The definition in the ISTQB 2018 Syllabus (available for download here) is as follows:

“At the component testing level, code coverage is based on the percentage of component code that has been tested, and may be measured in terms of different aspects of code (coverage items) such as the percentage of executable statements tested in the component, or the percentage of decision outcomes tested.”

I think it is more commonly used as a necessary condition rather than a sufficient condition for quality.

Some organizations aim for 100% statement coverage and decision coverage, while some books suggest that 60% to 90% coverage is sufficient for typical commercial software. (60 to 90 is a wide range, but...)

Since there are several types of coverage, it's necessary to understand their meanings.

Code Complexity

It quantifies how complex the source code is.

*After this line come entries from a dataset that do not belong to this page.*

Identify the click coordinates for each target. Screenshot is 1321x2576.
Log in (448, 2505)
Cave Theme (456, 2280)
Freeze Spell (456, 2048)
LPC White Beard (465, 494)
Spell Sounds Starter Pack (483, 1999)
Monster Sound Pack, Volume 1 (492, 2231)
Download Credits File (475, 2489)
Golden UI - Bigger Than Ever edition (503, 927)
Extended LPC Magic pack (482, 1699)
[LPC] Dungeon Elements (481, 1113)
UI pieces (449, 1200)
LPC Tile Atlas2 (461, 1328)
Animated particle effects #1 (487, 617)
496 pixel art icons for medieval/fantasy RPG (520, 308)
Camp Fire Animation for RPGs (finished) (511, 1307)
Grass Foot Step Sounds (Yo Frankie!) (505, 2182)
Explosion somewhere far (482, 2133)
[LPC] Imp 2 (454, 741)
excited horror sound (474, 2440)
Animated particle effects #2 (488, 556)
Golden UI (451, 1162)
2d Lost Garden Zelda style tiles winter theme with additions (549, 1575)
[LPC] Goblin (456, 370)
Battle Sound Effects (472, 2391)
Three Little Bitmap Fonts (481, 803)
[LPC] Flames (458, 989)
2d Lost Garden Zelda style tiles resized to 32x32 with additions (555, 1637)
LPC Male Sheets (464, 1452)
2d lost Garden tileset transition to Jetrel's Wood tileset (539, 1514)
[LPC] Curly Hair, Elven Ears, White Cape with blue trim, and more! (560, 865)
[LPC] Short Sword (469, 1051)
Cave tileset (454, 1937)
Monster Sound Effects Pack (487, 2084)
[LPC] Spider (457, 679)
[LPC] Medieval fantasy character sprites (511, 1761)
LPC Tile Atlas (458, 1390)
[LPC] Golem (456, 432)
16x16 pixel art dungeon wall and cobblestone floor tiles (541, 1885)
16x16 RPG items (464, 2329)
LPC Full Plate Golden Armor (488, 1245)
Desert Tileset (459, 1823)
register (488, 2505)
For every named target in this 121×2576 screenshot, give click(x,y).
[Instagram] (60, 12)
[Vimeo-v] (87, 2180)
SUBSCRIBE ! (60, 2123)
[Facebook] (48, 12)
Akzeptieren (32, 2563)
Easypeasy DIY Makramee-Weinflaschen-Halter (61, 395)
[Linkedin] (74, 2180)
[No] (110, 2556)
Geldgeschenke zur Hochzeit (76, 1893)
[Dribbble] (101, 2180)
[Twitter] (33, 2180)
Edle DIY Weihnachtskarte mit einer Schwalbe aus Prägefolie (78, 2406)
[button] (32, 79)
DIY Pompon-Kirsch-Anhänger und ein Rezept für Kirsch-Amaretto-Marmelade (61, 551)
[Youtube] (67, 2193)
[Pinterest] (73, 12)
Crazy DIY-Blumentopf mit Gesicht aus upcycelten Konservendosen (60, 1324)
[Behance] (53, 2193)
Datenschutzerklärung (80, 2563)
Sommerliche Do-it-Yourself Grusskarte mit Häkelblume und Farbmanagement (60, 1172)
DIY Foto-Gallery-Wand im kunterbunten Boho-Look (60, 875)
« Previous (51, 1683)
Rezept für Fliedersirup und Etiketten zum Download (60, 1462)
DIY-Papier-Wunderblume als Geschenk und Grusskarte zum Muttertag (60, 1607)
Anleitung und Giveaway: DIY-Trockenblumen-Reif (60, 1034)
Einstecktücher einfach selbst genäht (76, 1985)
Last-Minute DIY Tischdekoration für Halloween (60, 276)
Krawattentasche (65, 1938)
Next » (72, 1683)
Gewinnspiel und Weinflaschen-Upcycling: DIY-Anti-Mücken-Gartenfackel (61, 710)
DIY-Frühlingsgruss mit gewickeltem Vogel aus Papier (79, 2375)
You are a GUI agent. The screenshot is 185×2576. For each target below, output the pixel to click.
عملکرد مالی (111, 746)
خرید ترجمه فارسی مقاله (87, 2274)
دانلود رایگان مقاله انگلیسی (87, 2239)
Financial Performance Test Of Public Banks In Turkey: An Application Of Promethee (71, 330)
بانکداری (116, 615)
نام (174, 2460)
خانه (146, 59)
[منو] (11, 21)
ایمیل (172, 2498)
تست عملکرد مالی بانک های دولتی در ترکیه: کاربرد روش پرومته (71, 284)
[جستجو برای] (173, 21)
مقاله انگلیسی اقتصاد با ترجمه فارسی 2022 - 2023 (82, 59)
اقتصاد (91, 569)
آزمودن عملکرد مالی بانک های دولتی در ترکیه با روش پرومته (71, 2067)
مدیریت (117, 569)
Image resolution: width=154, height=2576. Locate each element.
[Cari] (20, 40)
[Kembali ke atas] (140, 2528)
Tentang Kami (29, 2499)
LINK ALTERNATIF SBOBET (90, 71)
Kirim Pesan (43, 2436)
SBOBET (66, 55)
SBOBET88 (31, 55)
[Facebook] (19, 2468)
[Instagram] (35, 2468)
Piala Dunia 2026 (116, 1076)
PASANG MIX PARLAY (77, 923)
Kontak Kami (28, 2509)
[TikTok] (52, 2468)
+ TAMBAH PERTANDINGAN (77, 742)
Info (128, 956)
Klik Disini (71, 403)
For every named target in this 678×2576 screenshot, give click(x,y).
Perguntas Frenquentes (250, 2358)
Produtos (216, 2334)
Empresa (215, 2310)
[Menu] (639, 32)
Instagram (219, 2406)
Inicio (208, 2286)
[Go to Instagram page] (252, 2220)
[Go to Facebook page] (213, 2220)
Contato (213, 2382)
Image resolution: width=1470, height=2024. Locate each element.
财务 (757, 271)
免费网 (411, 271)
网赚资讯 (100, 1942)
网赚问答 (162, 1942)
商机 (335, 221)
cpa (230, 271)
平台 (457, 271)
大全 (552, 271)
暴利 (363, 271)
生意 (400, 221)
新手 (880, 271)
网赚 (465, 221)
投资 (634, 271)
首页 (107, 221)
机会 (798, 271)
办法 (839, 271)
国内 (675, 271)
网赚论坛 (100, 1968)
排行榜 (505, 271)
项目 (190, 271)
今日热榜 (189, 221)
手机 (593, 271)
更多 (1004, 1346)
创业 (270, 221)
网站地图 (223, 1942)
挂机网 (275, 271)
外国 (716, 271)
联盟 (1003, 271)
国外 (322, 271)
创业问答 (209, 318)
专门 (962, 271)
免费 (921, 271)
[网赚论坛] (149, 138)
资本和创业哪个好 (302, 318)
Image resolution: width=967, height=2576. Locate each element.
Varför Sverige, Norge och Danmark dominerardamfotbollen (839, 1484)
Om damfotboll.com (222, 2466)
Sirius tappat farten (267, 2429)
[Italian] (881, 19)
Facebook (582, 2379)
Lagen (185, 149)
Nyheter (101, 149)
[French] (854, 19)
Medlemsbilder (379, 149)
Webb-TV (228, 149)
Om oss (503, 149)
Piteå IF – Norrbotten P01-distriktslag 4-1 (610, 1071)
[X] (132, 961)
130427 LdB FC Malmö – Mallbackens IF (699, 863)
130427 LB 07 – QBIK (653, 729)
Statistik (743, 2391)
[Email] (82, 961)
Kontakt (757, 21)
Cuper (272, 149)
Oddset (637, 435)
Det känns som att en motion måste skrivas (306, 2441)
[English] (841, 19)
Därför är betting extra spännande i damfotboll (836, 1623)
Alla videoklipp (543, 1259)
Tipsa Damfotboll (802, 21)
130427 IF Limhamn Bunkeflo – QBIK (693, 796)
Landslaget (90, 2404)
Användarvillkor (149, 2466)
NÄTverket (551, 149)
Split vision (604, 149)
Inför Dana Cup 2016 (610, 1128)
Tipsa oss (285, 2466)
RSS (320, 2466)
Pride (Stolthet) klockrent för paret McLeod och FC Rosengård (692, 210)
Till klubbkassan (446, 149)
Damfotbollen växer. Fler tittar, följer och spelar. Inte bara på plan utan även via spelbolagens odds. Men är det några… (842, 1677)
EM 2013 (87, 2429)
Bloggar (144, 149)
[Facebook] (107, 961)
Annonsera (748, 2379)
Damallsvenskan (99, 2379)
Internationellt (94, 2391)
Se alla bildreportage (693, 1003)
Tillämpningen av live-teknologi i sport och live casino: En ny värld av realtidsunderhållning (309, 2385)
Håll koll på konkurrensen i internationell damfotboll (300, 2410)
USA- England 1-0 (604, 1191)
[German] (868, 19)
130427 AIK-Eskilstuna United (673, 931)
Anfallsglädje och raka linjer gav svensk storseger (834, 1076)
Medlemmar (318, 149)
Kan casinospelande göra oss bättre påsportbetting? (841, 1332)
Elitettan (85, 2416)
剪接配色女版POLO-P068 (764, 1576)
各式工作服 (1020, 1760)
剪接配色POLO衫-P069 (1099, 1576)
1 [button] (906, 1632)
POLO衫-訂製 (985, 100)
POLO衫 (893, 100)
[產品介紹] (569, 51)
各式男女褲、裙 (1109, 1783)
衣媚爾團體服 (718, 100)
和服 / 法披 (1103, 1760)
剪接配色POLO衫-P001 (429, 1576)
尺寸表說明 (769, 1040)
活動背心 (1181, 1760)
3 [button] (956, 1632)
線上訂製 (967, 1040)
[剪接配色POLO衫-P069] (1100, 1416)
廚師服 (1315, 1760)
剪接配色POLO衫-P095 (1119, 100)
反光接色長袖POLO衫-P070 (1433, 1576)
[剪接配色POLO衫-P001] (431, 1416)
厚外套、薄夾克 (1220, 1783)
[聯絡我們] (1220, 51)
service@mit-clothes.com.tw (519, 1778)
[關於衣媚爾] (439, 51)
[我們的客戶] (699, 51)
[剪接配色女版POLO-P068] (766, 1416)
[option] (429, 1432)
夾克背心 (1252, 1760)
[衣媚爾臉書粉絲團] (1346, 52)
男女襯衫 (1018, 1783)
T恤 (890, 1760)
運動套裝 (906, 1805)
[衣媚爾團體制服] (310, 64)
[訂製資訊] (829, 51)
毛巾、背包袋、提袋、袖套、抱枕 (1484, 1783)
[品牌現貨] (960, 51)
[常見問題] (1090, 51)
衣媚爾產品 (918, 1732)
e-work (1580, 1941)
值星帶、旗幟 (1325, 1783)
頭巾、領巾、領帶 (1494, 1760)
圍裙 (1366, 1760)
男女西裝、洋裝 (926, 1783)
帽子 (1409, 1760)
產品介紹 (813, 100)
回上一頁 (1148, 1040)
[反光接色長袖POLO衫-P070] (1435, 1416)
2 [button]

If the code is complex, it's prone to embed defects, and testing also becomes complicated, leading to a deterioration in the quality of the product. Moreover, due to the same reasons, repairs become difficult, resulting in poor maintainability and affecting the long-term quality. Complexity can help identify high-risk code that is prone to embed defects, and can be used to prioritize code reviews and refactoring.

Examples of complexity include nesting depth, class coupling, McCabe's Cyclomatic Complexity, Halstead's complexity, and more. However, it's important to note that humans and machines perceive complexity differently. In a recent machine learning event, an industrial expert said "We use codes which are difficult for humans to read as training data, even if the code analysis does not judge them as complex."

Additionally, there are other code metrics such as code clones and security vulnerabilities, which are mainly detected using tools.

Code Churn

An indicator to observe the stability of the code for each development stage, based on information about how much code has been added, deleted, or modified.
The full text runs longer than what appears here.